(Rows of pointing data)
= = = =

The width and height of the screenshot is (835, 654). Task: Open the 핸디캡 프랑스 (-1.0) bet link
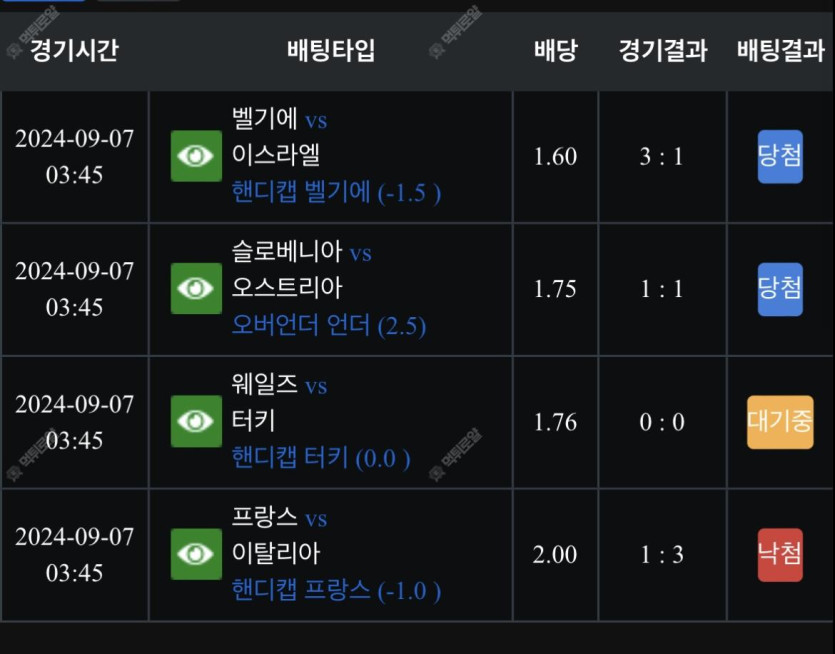tap(336, 590)

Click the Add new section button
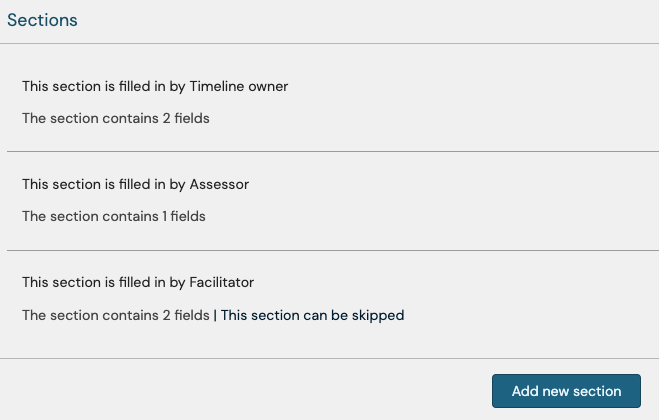[566, 391]
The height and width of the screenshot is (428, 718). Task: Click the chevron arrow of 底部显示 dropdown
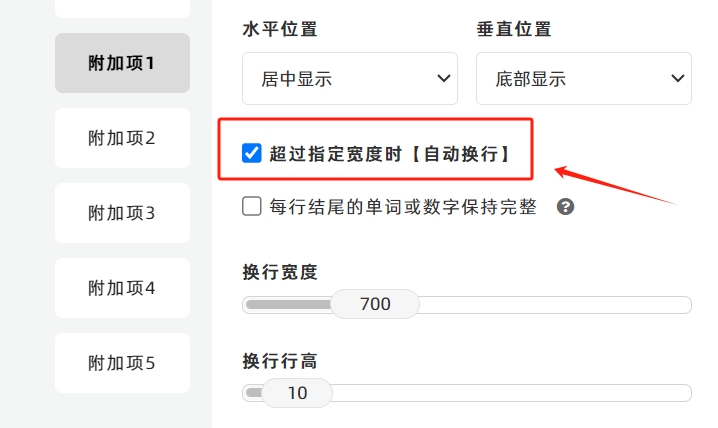[x=678, y=78]
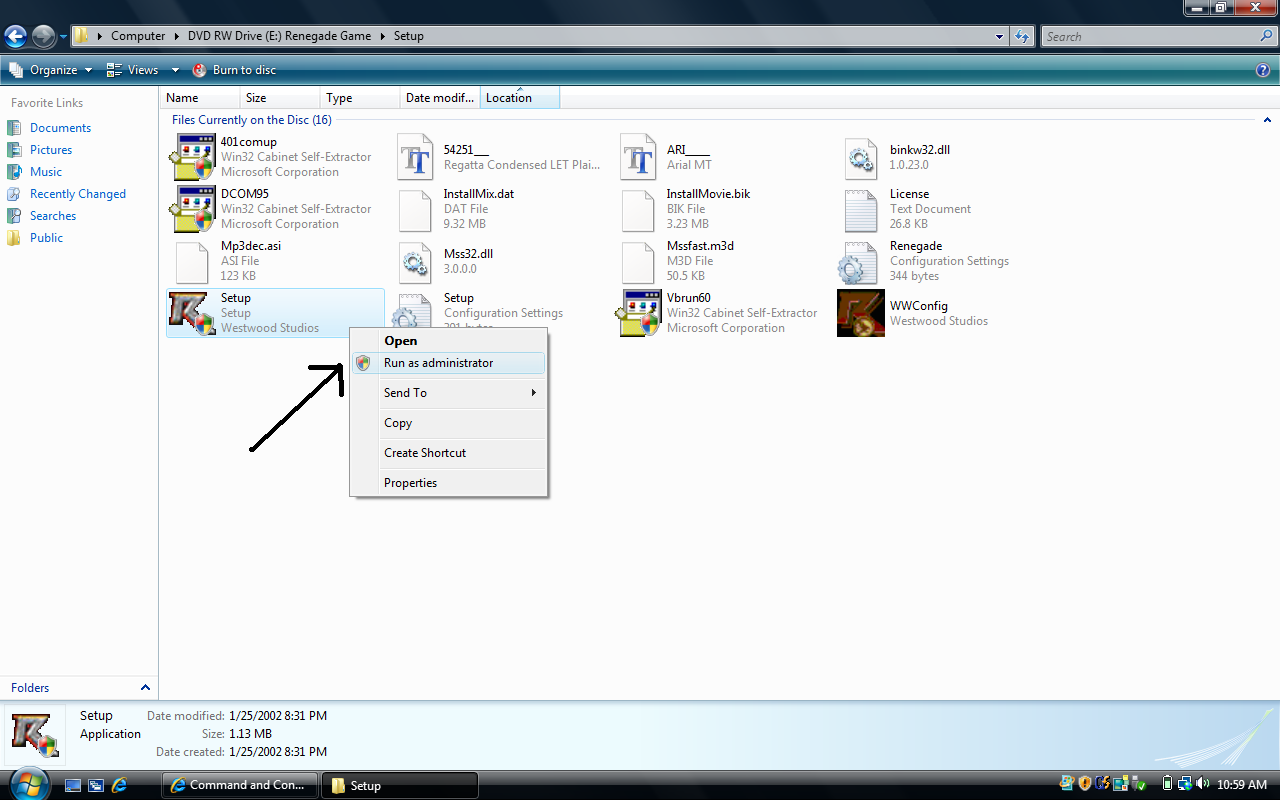Select Properties in the context menu
Screen dimensions: 1280x800
tap(410, 483)
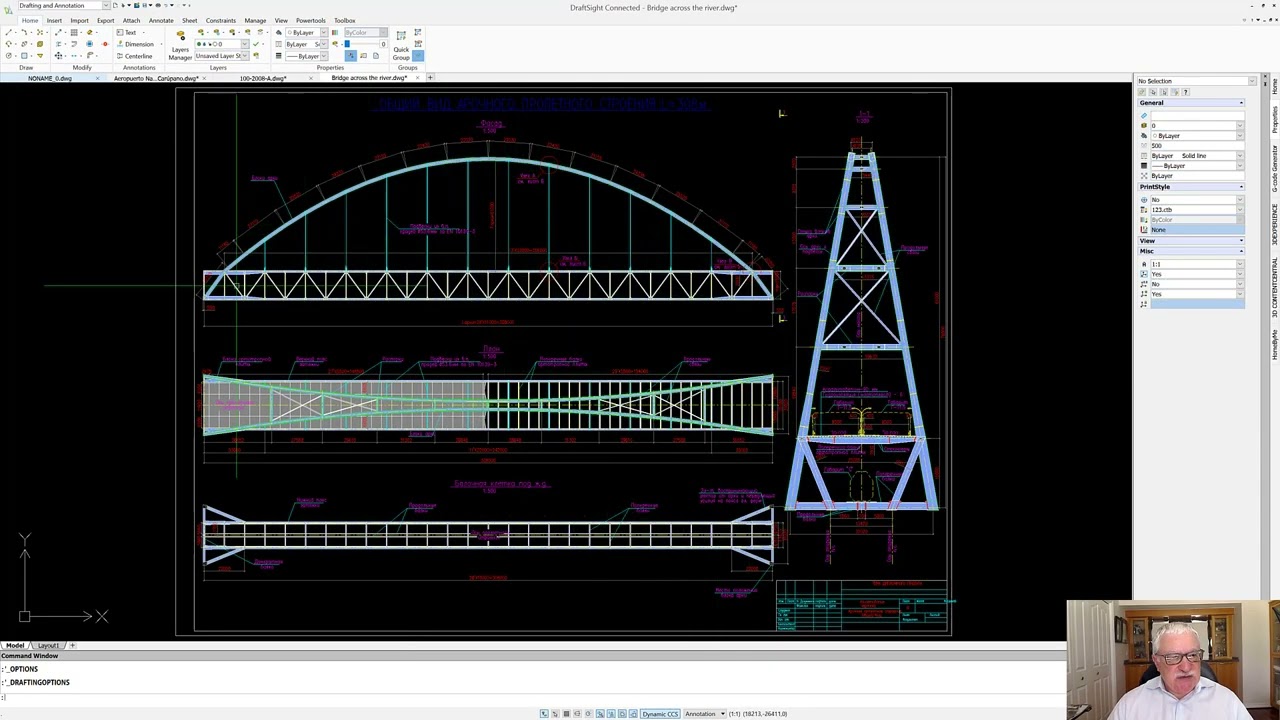Click the help icon in Properties palette
Image resolution: width=1280 pixels, height=720 pixels.
[1186, 92]
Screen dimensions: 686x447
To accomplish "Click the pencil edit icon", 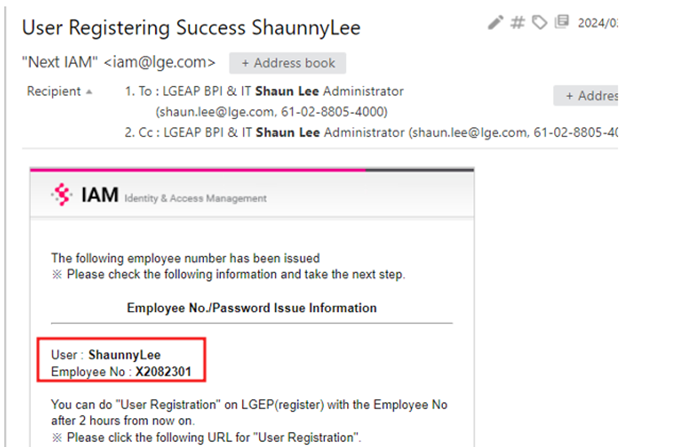I will pos(495,24).
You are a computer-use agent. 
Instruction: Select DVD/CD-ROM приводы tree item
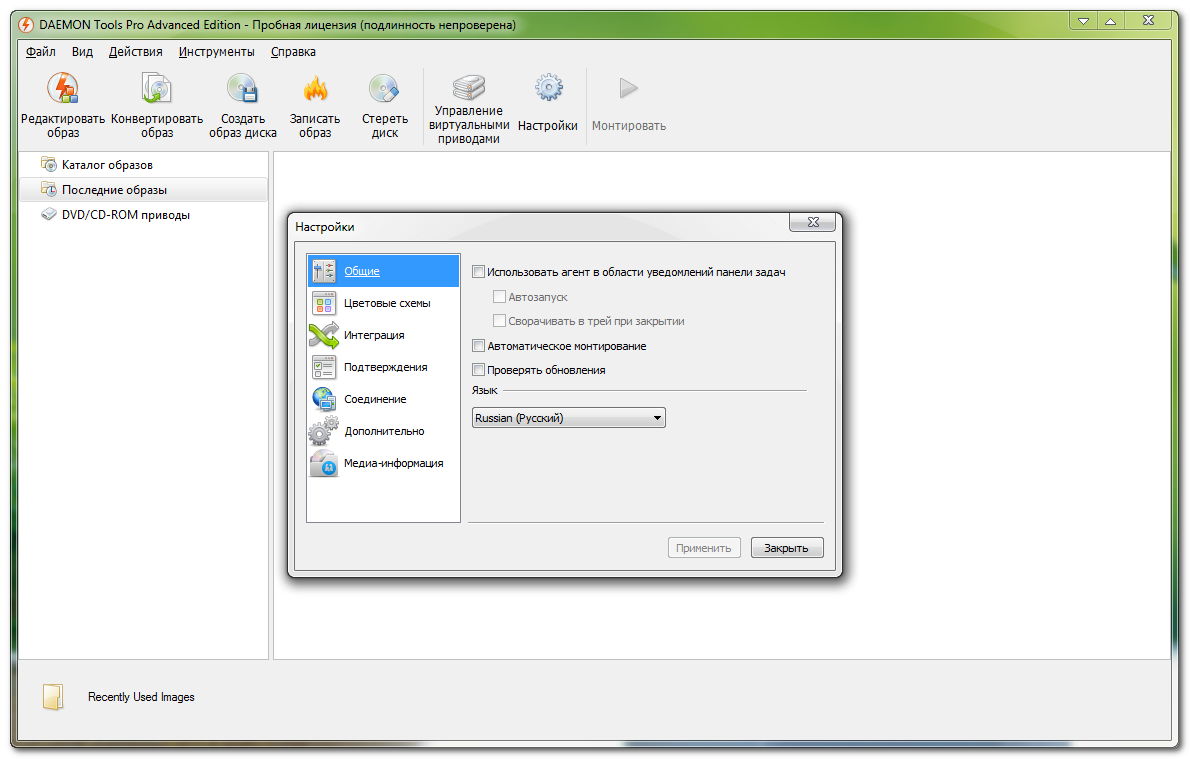pos(125,215)
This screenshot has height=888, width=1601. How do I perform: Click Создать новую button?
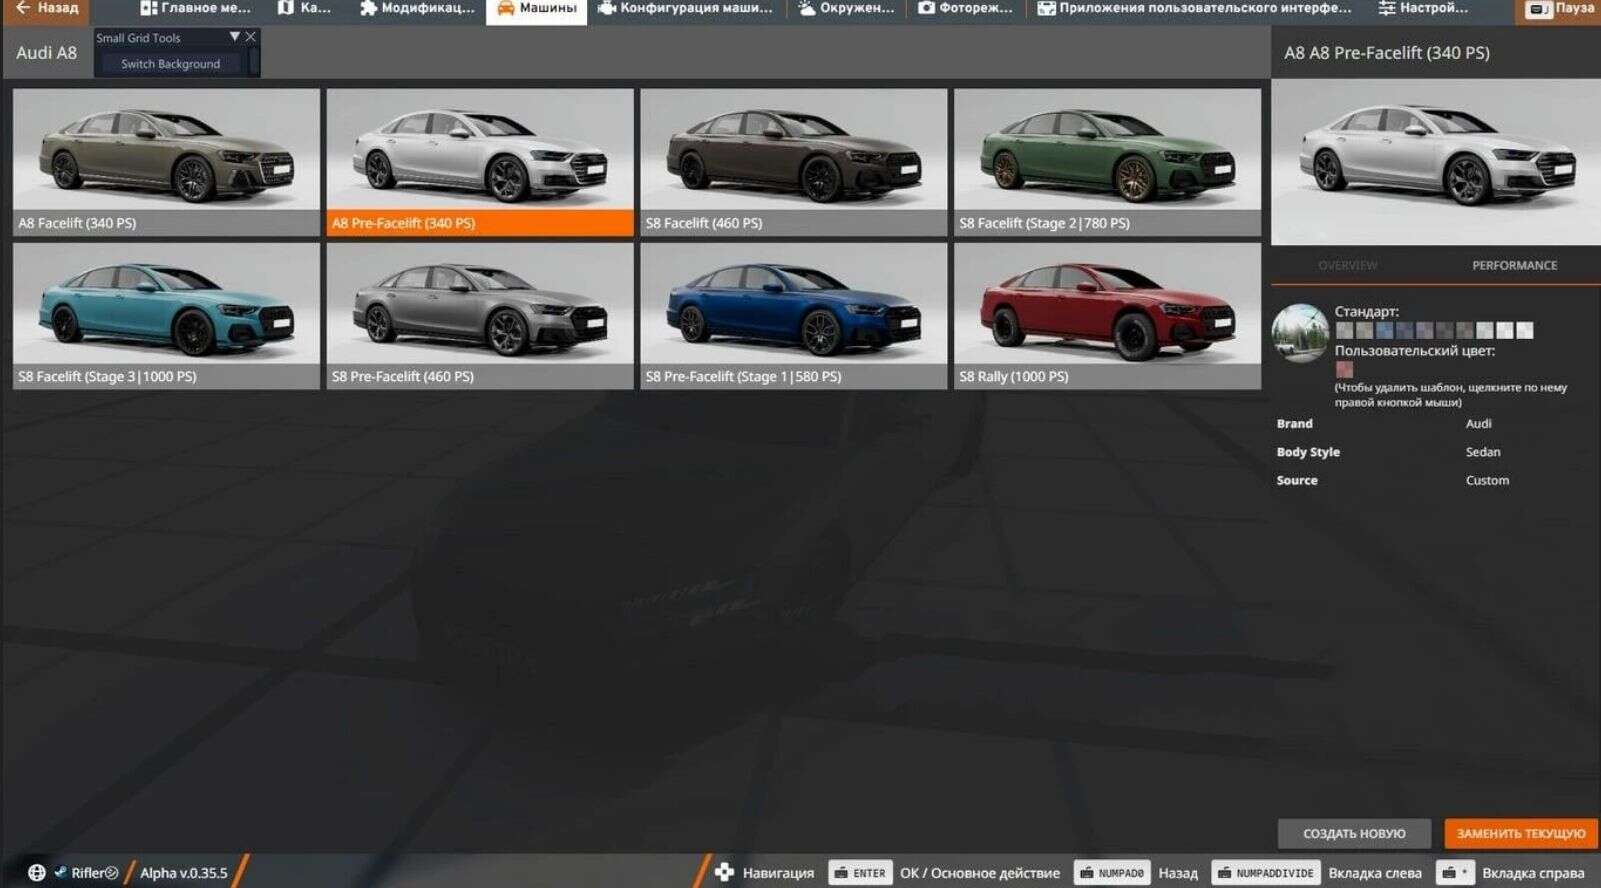(x=1354, y=833)
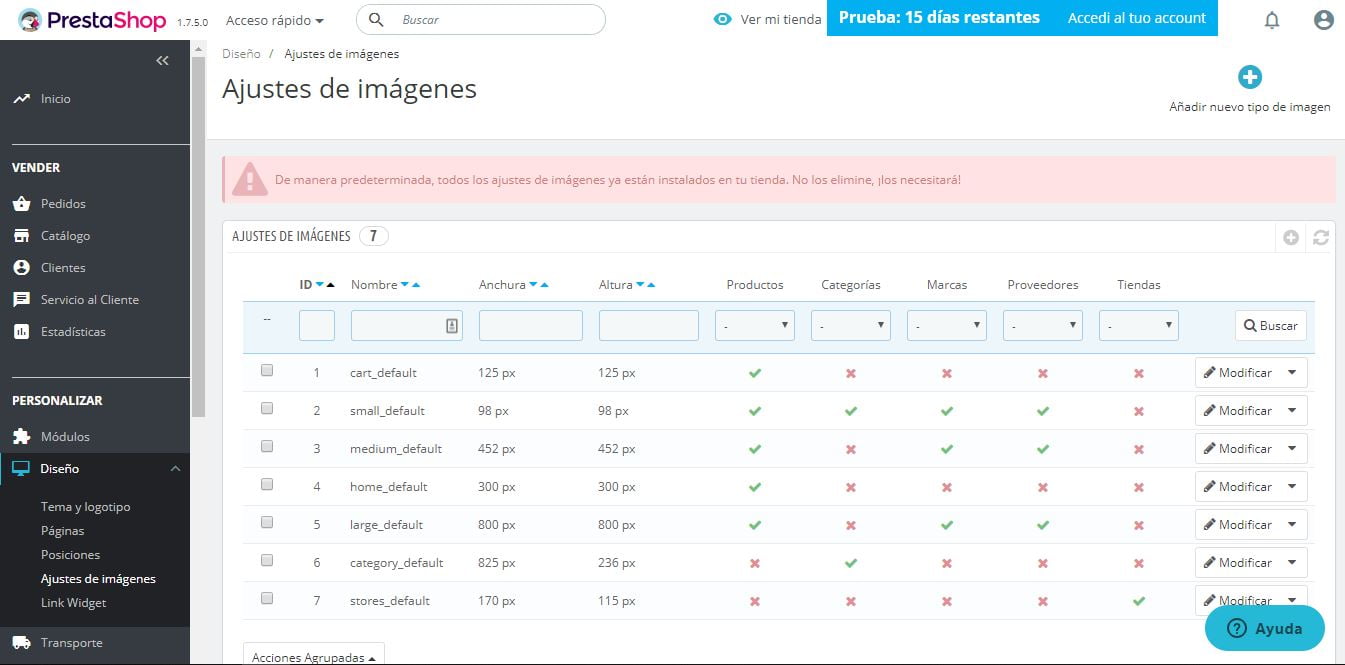Select Tema y logotipo in the sidebar
The width and height of the screenshot is (1345, 665).
tap(83, 506)
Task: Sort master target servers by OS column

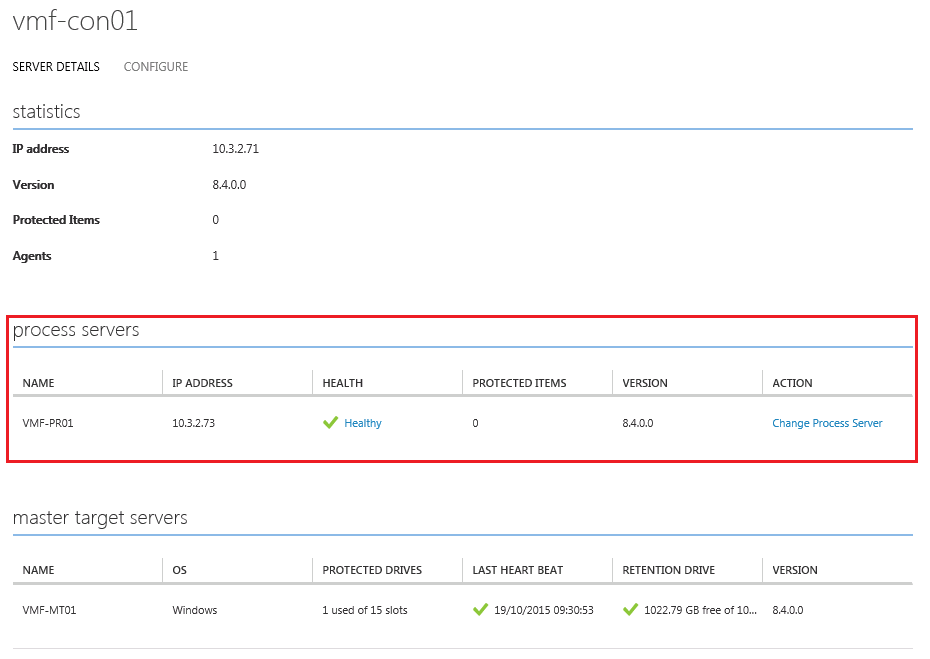Action: click(x=180, y=570)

= = = =

PROBLEM TO WORK ON :: How many of the lines above contain the string "width"? Reply with the number only.

THE RESPONSE :: 5